▸ **Provided passage**:
Segment Open

D. Mega Is Entitled to Summary Judgment on Kessell's Bad Faith Claim
Kessell's bad faith claim is legally and factually baseless. Numerous cases hold that no cause of action exists under Texas law for bad faith dealings in the employment context. E.g. City of Midland v. O'Bryant, 18 S.W.3d 209, 216 (Tex. 2000) (declining to impose a duty of good faith and fair dealing on employers in light of existing statutory scheme governing the employment relationship). Kessell cites no authority in support of her contention that such an action exists.

Segment Closed

Dataset items
Segment Open

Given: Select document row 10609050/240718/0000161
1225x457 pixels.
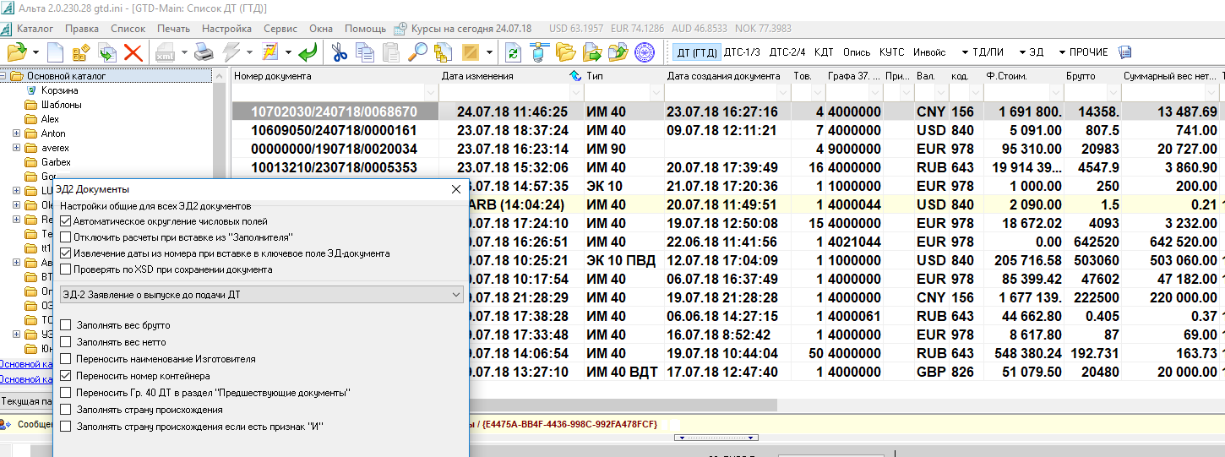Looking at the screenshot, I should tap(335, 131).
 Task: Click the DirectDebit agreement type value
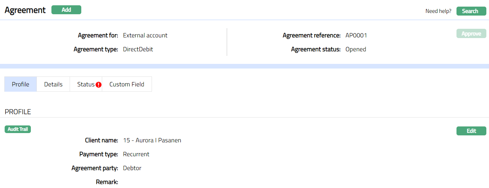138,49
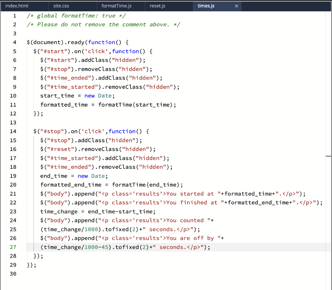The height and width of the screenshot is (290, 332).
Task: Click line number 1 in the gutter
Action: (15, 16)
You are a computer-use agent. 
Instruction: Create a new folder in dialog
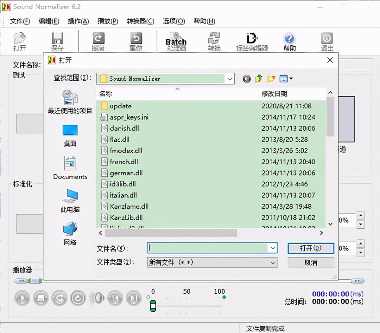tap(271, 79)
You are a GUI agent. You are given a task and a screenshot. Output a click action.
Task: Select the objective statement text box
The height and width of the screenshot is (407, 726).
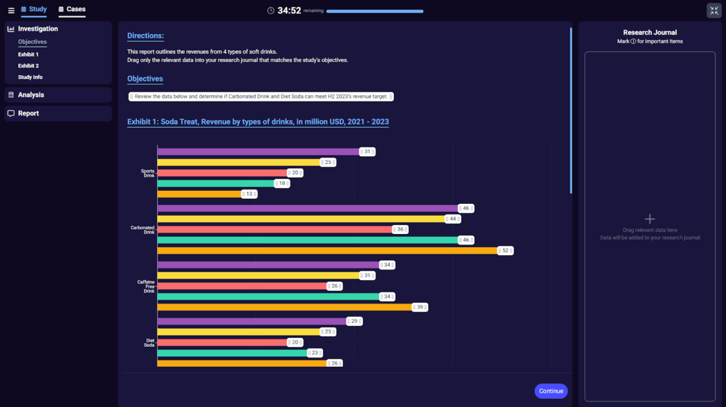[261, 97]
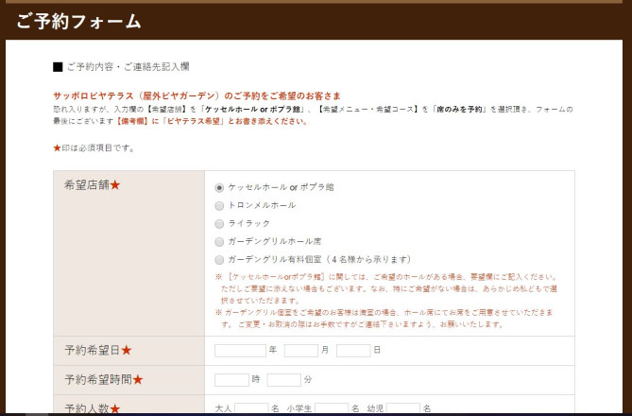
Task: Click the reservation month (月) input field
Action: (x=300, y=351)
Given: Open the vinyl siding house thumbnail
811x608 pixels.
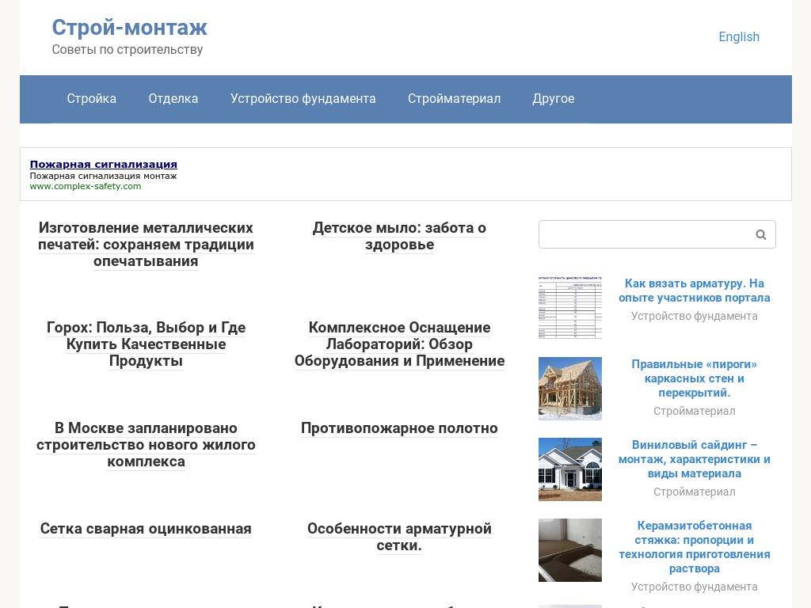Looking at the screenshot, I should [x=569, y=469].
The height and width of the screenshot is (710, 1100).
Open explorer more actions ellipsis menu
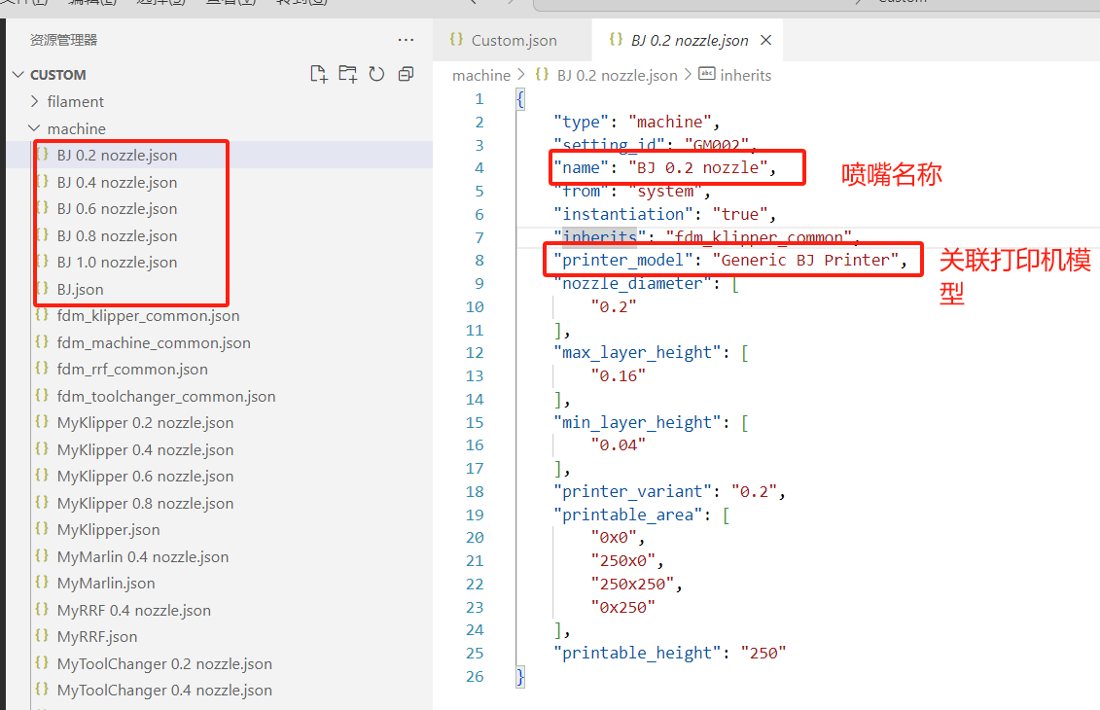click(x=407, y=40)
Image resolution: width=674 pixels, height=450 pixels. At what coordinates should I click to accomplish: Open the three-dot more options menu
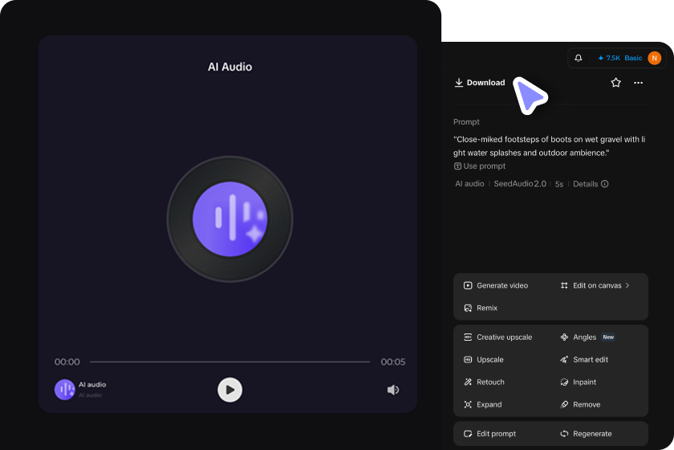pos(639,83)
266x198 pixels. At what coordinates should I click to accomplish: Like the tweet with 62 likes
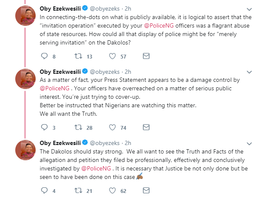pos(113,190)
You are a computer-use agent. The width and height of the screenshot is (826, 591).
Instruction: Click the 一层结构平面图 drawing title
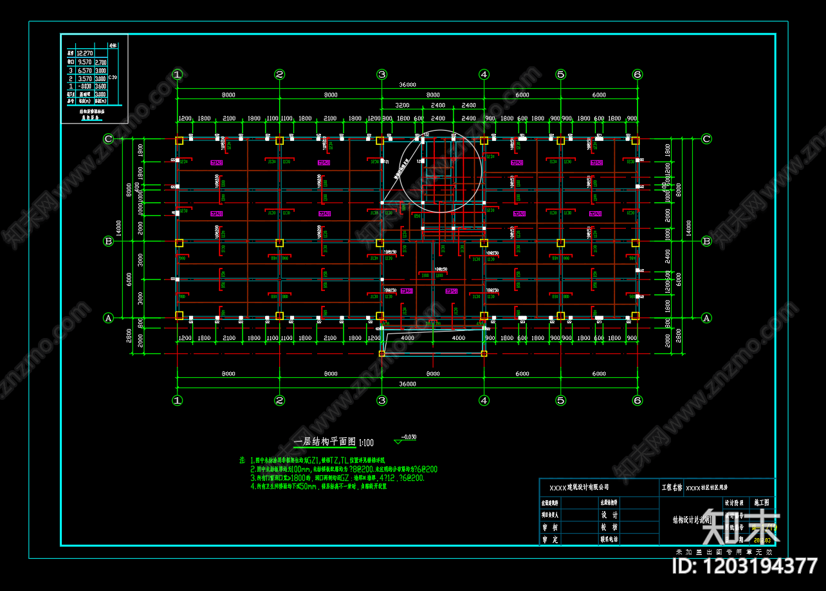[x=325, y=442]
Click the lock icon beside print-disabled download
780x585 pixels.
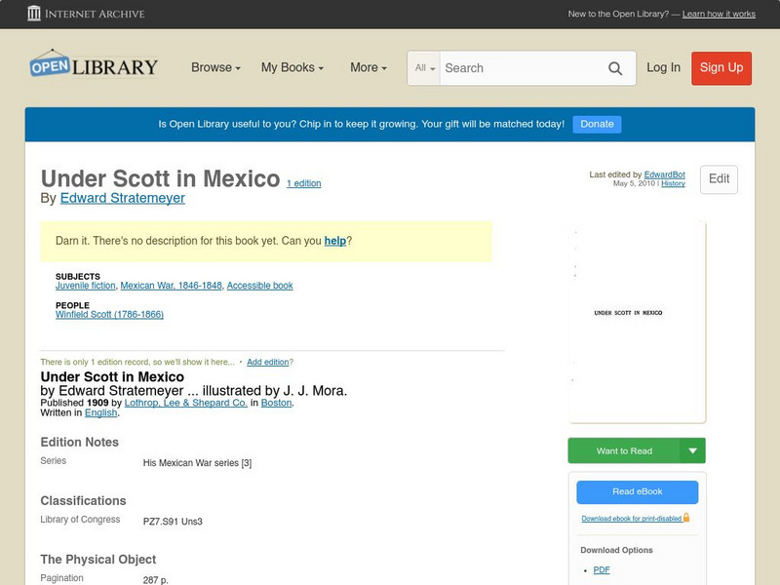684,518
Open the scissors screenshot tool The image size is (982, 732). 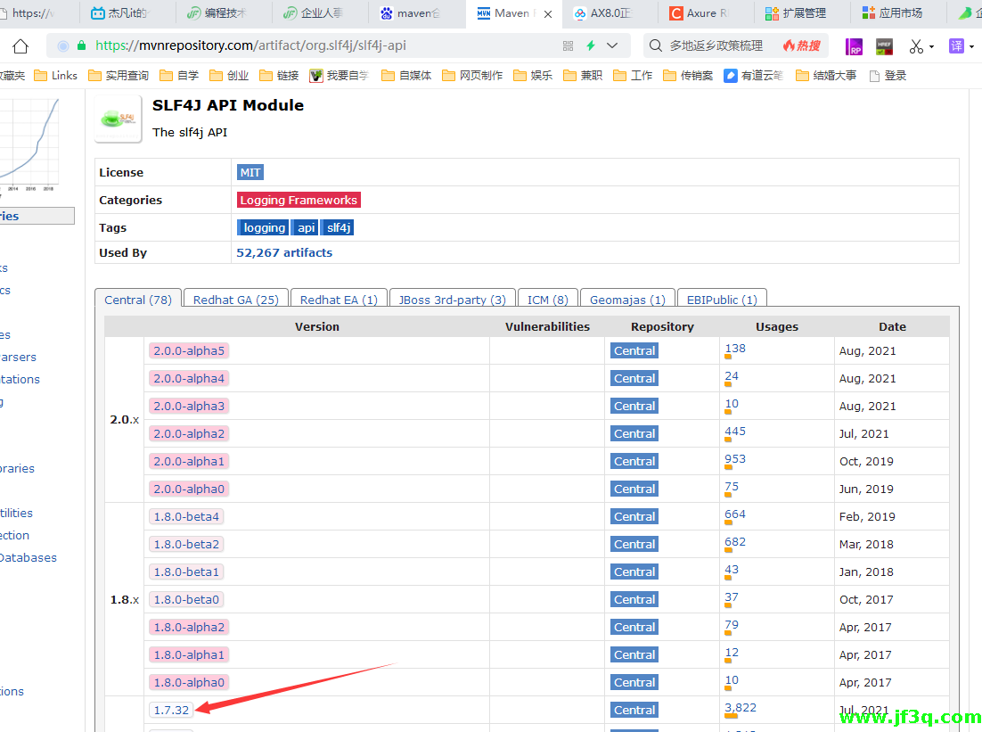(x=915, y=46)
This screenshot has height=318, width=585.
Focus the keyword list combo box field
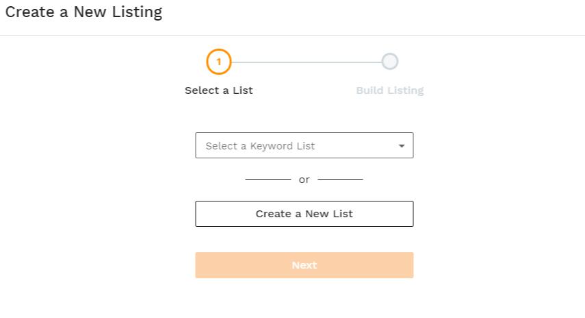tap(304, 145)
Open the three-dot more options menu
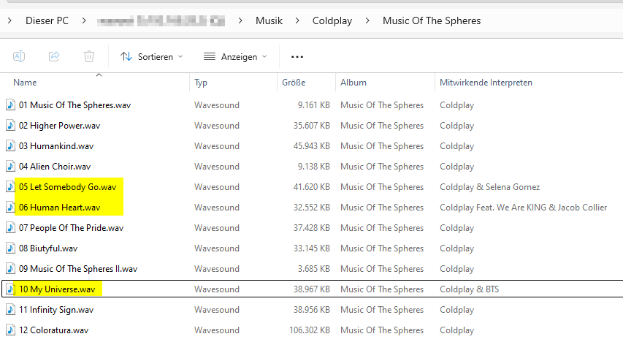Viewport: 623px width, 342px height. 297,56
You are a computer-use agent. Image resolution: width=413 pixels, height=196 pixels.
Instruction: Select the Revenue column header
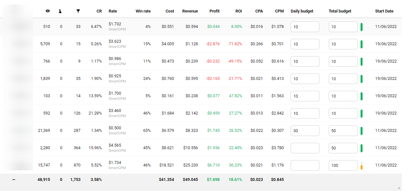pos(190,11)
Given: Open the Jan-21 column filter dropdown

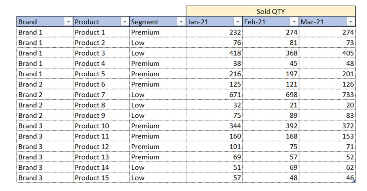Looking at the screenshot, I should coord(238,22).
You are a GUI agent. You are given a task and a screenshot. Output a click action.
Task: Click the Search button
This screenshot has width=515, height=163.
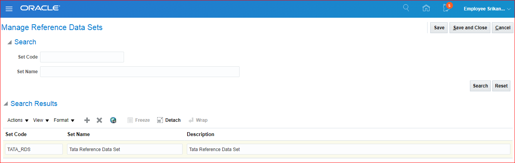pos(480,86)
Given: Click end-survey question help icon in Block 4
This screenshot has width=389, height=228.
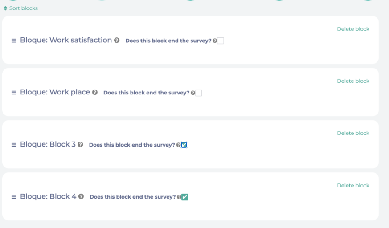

Segment Closed

▸ **Exercise description**:
From the passage on Kessell's bad faith claim, extract the stretch from "D. Mega Is Entitled" through "an action exists.", word for word.

▸ **Response for this exercise**:
D. Mega Is Entitled to Summary Judgment on Kessell's Bad Faith Claim
Kessell's bad faith claim is legally and factually baseless. Numerous cases hold that no cause of action exists under Texas law for bad faith dealings in the employment context. E.g. City of Midland v. O'Bryant, 18 S.W.3d 209, 216 (Tex. 2000) (declining to impose a duty of good faith and fair dealing on employers in light of existing statutory scheme governing the employment relationship). Kessell cites no authority in support of her contention that such an action exists.